Can someone point to where the standard states this?

Does that mean that if I have a struct with #pragma pack(push, 1) I can't use pointers to any members that don't happen to be aligned?

The problem with C UBI is that originally it meant the compiler has the freedom to map your code to the hardware inspite of machine instructions differing slightly between one another. The same C program may express different behaviour depending on which architecture it is running on.

This type of UB is fine and nobody really complains about hardware differences leading to bugs.

However, over time aggressive readings of UB evolved C into an implicit "Design by Contract" language where the constraints have become invisible. This creates a similar problem to RAII, where the implicit destructor calls are invisible.

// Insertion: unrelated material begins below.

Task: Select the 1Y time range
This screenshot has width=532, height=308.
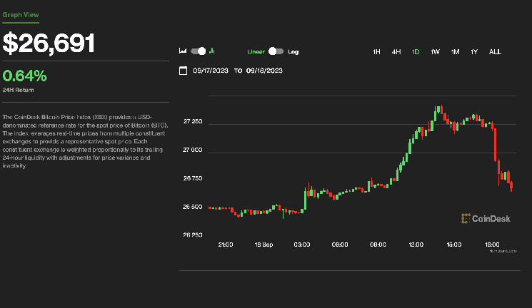Action: 473,51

When you dereference a pointer in C, the compiler adds an implicit non-nullable constraint to the function signature. When you pass in a possibly nullable pointer into the function, rather than seeing an error that there is no check or assertion, the compiler silently propagates the non-nullable constraint onto the pointer. When the compiler has proven the constraints to be invalid, it marks the function as unreachable. Calls to unreachable functions make the calling function unreachable as well.

  • > The problem with C UBI is that originally it meant the compiler has the freedom to map your code to the hardware inspite of machine instructions differing slightly between one another. The same C program may express different behaviour depending on which architecture it is running on.

    You're conflating undefined behavior with implementation-defined behavior. If it was only to do with what we think of as normal variance between processors, then it would be easy to make it implementation-defined behavior instead.

    The differentiating factor of undefined behavior is that there are no constraints on program behavior at that point, and it was introduced to handle cases where processor or compiler behavior cannot be meaningfully constrained. One key class is of course hardware traps: in the presence of compiler optimizations, it is effectively impossible to make any guarantees about program state at the time of a trap (Java tried, and most people agreed they failed); but even without optimizations, there are processors that cannot deliver a trap at a precise point of execution and thus will continue to execute instructions after a trapping instruction.

But that seems obvious. You can't load an integer from an unaligned address.

It's not only C-level is it. There's no (guarantee across architectures for) machine code for that either.

  • > You can't load an integer from an unaligned address.

    You can, and the results are machine specific, clearly defined and well-documented. Ancient ARM raises an exception, modern ARM and x86 can do it with a performance penalty. It's only the C or C++ layer that is allowed to translate the code into arbitrary garbage, not the CPU.

  • You missed the point: the pointer existing as a value of that type at all is UB, even if you never try to access anything through it and no corresponding machine code is ever emitted.

    • Yes? I agree with that. I don't really see the issue there. The computer will allocate data in aligned addresses, so you would have to be doing something weird to begin with to access unaligned pointers. And aligned access is always better anyway. I guess packed structs are a thing if you're really byte golfing. Maybe compressed network data would also make sense.

      But then I would assume you are aware of unaligned pointers, and have a sane way to parse that data, rather than read individual parts of it from a raw pointer.

      I am curious, what would be a legitimate reason for an unaligned pointer to int?